Principal photography began on November 2, 1977, in Paris and concluded on April 16, 1978, in Nice (the opening scene of Douvier's meeting at his farm with Al Marchione was actually the last scene filmed). Filming also took place at Shepperton Studios and British Hong Kong. Some of the Hong Kong scenes were filmed at The Excelsior hotel. This is Graham Stark's first appearance as Professor Auguste Balls. He portrays him once more in Son of the Pink Panther (1993). Harvey Korman portrays Professor Balls in footage cut from The Pink Panther Strikes Again, but later used in Trail of the Pink Panther (1982).

==Release==
The film received press screenings at the Kuilima Hyatt Resort in Oahu, Hawaii. The film had its world premiere at the Odeon Leicester Square in London on July 13, 1978 in a premiere attended by Prince Charles. It opened to the public the following day. It opened in the United States at the Ziegfeld Theatre in New York City and at the Cinerama Dome in Los Angeles on July 19, 1978 before expanding to 387 theatres across the United States.

===Critical reception===
On review aggregator Rotten Tomatoes, the film has an approval rating of 84% based on 19 reviews, with an average score of 6.70/10. Variety wrote, "Revenge of the Pink Panther isn't the best of the continuing film series, but Blake Edwards and Peter Sellers on a slow day are still well ahead of most other comedic filmmakers." Vincent Canby wrote in The New York Times "If you have the Clouzot [sic] habit, as I have, there's very little that Mr. Edwards and Mr. Sellers could do that would make you find the movie disappointing." One DVD & video guide gave the movie four and a half out of five stars, calling it "arguably the best of the slapstick series." In 1979, the film won the Evening Standard British Film Award for best comedy.

===Box office===
The film grossed $62,810 in its first three days at the Odeon Leicester Square.
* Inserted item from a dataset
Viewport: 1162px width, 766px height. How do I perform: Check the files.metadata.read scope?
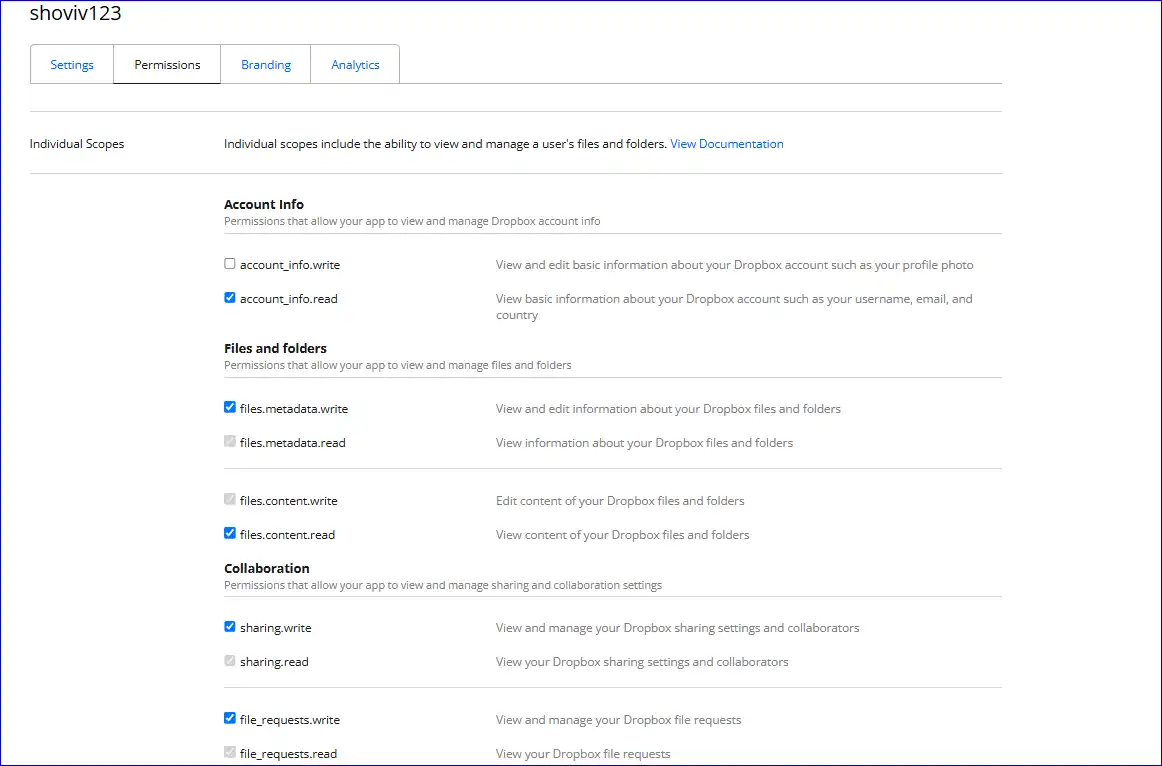229,442
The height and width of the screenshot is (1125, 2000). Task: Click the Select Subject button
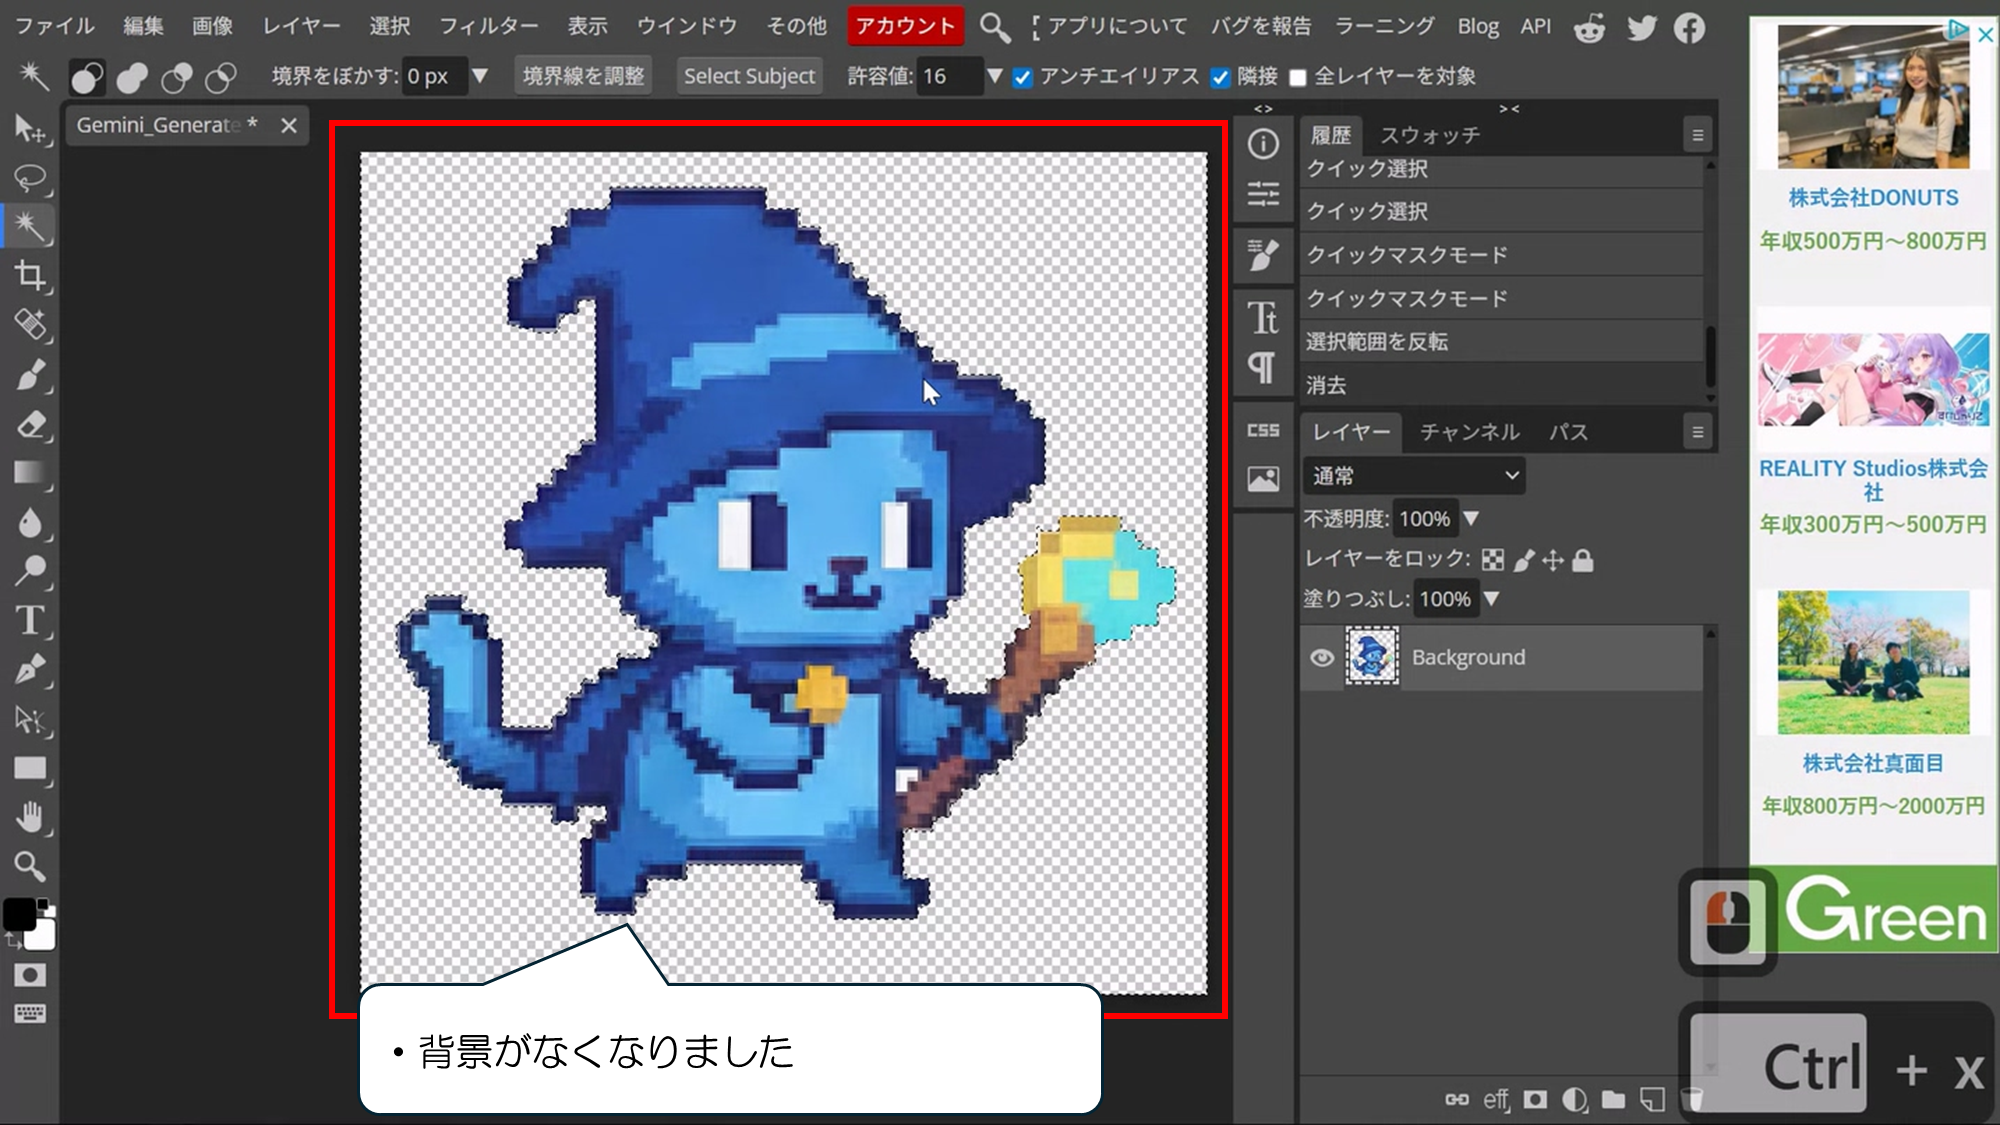coord(749,76)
On its US release, it grossed $5,278,784 in its first 5 days of release from 387 theatres and $11,004,124 in its first 12 days from 461 theatres in the United States and Canada.

== Cancelled sequel ==
Romance of the Pink Panther was a Pink Panther film that Sellers had written—and was willing to make without Edwards—before Sellers' death in July 1980. UA considered recasting the role before convincing Blake Edwards to return to the series. Edwards chose to replace Clouseau with a new character rather than replace Sellers as Clouseau and to utilize outtakes from The Pink Panther Strikes Again to set up a transitional film (Trail of the Pink Panther) with new linking footage shot on the set of the new film (Curse of the Pink Panther).

== Soundtrack ==
Composed by Henry Mancini in his fifth Pink Panther film, its theme music and much of the soundtrack draw heavily from the disco trends of the late 1970s. The "Pink Panther Theme" itself was reworked to include a more dancy bassline, electric piano and guitar solo. A soundtrack album for the film was released by United Artists Records.